According to traditional accounts, the agamas / nikayas were more or less compiled at the same time and everything is thus early. But from research done on the agamas, nikayas, and various commentaries and treatises, Yin Shun and other scholars have convincingly demonstrated some order of development.

My general understanding of the theory is that the progression was roughly: (1) Sutra Anga of the SA / SN, (2) Geya Anga of the SA / SN, (3) Vyakarana Anga of the SA / SN, (4) MA / MN, (5) DA / DN, and (6) EA / AN. And for the Vinaya, the earliest materials go back to the same time as the SA / SN. And the other “angas” developed in parallel with the agamas / nikayas.

Aside from The Fundamental Teachings of Early Buddhism, and A History of Mindfulness, does anyone know of good resources that meaningfully address / advance an understanding of these strata?

One reason I ask about this is that it seems interesting to me that the EA / AN in terms of format seems more similar to the SA / SN, despite being chronologically the last in this order. Has anyone determined what the criteria was for gathering texts into the EA / AN, and what strata(s) these original materials might have come from?

It seems to me that there are clearly some developments from SA / SN, to EA / AN, such as the role of laypeople in the Buddhist community, the expansion to 10 forms of mindfulness, and more materials about pratyekabuddhas. But many of the texts also seem to be quite close to what we could see in the SA / SN, and more or less like elaborations on original formulae.
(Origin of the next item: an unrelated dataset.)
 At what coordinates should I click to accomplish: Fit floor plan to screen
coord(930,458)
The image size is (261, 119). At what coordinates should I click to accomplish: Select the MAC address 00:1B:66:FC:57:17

These works may be relevant to your question:

  • Yinshun 1971: The Formation of Early Buddhist Texts: 755–787
  • Kuan Tse-fu and Roderick S. Bucknell 2019: “The Structure and Formation of the Aṅguttara Nikāya and the Ekottarika Āgama”, Buddhist Studies Review, 36.2: 141–166.

See p. 910, in Choong Mun-keat “Ācāriya Buddhaghosa and Master Yinshun 印順 on the Three-aṅga Structure of Early Buddhist Texts” in Research on the Saṃyukta-āgama (Dharma Drum Institute of Liberal Arts, Research Series 8; edited by Dhammadinnā), Taiwan: Dharma Drum Corporation, August 2020, pp. 883-932.

According to Yinshun (1971: 789), the criteria, strata are mainly based on the Tathāgata-bhāṣita (Vyākaraṇa-aṅga) of SA/SN, and expanded into EA/AN collection.


The Authenticity of the Early Buddhist Texts
Bhikkhu Sujato & Bhikkhu Brahmali

Alexander Wynne
The Historical Authenticity of
Early Buddhist Literature
A Critical Evaluation

A collection of articles, videos and links

A History of Mindfulness
How insight worsted tranquillity in the Satipaṭṭhāna Sutta

Contains what I take to be @sujato s currentish view about the strata?

Much interesting material by mark especially

Ācāriya Buddhaghosa and Master Yinshun

on the Three-aṅga Structure of Early Buddhist Texts

Choong Mun-keat

This is a topic I am deeply interested in, and one where I have a very different view to Yin Shun - Choong Mun-keat - @thomaslaw and @sujato in that I think it is fairly likely that SA/SN is later than much of DN/DA and MN/MA and more intermediate between those and the Abhidhamma. This position is based on a number of observations but primarily around the permutative, combinatorial, mechanical style of the Samyutta versus the narrative style of much of DN and MN.

It would be great if we can revive this topic and get some more resources collected in one place.



It’s an interesting point, and in a way, I think the truth is going to lie in-between extremes of both: overly-developed narratives are a definite indication of lateness. But one thing with SN/SA is that, even if you just del all those mechanical repetitions, it doesn’t actually affect the doctrinal content.